There are other fun things to do with your time that don’t kill people, you selfish assholes.
Update per NPR. No longer for sale. Also sunshine is the best disinfectant.
It was made to create controversy and exposure. Mission accomplished.
Bait or not, it does bring up legit questions, maybe not in the way they hope. I think that this gun could qualify as an illegal concealed/disguised weapon in California because the styling convincingly makes it look like a toy rather than a firearm.
Maybe, I am not up on all of CA’s laws. But there are lot of firearms made that can’t be sold in California and other states.
I wonder if a strongly-worded letter from Glock’s lawyers on the subject of unauthorised modifications and possible trademark infringement helped Culper Precision reach that decision.
No, it was Lego.
Well if you take their webpage at face value, they want to trigger the libs.
archive snapshot:
https://web.archive.org/web/20210708175405/https://culperprecision.com/product/block19/
Until now, I thought making weed edibles look like candy was one of the dumbest ideas.

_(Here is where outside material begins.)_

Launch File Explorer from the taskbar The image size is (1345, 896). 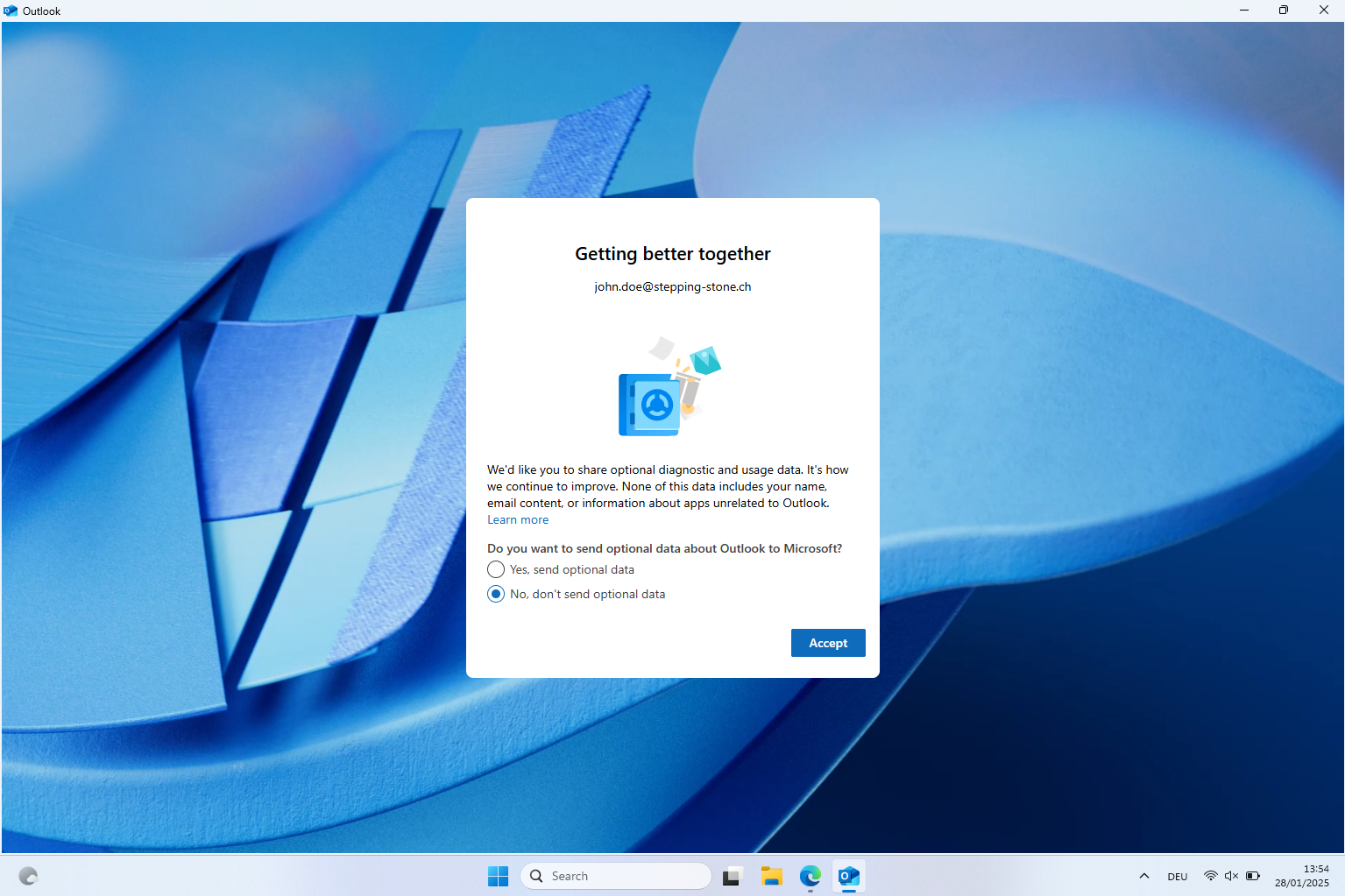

an attempt to communicate that it is ok to own a gun and not wear tactical pants every day
I like how they always throw in “responsibly.”
I can only see three kinds of people buying this: people with a collecting addiction (which means they have a house full of guns already), people doing something deliberately shady, or people who buy it just to trolley the libs. Even that last one is not particularly “responsible.”
Just curious, what do you mean by that?
If a kid got shot by another kid who thought it was a toy a lawsuit would be very justified. However, the real threat here is the police shooting a kid with an actual toy and how do you pin the blame on the company in that case?
Personally, I would like to see some fairly strict laws on these edge cases. Make something that looks realistic and it’s subject to all real gun laws except the NFA ones (a select-fire Airsoft gun is just a gun, not a machine gun), with the exception that it can be brought into organized events in locations real guns would be prohibited.
Real guns that look like toys should at a minimum require a CCW license and I would not mind at all if they were considered NFA items. (Although I would like to see the NFA rules changed–one check, or one check every X years, not one check per item, and the permits should be shall-issue, not may-issue.)
A gun that looks like a toy could be very convenient in situations where you’re not supposed to have guns. Someone hiding a gun in a toy chest filled with other colorful plastic junk to sneak it by authorities for example.
You could of course just disguise a gun as something else, and in both cases it could be a wasted effort anyway.
Wait until some kid combines it with LEGO Mindstorms to make a sentry gun.
The cops don’t need to see you carry a gun of any sort whatsoever to shoot you.
“What? He had his hands on his waistband! I was in fear for my life!”